=== EXERCISE MATERIALS ===
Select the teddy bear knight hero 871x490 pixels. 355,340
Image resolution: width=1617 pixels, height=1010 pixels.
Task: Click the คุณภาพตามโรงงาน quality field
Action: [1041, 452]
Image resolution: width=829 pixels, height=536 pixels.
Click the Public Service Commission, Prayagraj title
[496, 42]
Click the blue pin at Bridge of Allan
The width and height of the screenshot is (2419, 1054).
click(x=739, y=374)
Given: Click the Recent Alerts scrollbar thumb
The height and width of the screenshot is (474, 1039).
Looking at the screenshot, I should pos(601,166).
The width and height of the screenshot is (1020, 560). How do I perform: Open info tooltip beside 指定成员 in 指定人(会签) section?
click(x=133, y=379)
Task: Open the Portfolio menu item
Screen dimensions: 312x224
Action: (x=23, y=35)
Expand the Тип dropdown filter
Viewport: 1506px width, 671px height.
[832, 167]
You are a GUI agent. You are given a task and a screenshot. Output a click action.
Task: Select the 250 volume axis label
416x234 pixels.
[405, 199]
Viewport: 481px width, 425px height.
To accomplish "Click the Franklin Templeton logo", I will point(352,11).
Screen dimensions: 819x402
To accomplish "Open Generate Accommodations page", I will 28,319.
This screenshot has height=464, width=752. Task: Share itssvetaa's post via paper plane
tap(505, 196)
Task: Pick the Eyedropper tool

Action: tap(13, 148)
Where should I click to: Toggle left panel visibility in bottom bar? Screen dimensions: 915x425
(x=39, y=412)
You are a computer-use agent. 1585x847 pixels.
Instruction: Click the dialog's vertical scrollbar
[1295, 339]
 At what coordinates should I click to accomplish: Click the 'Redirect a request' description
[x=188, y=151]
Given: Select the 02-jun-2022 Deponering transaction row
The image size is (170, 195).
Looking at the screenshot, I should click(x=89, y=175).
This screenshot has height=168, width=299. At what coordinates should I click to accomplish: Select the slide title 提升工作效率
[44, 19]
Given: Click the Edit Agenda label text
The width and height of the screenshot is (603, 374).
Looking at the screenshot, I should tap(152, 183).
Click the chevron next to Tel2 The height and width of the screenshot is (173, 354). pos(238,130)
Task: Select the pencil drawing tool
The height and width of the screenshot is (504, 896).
===
Count every line of the listing that includes the word "label", then give that count and no other words.

*RESPONSE AREA:* 2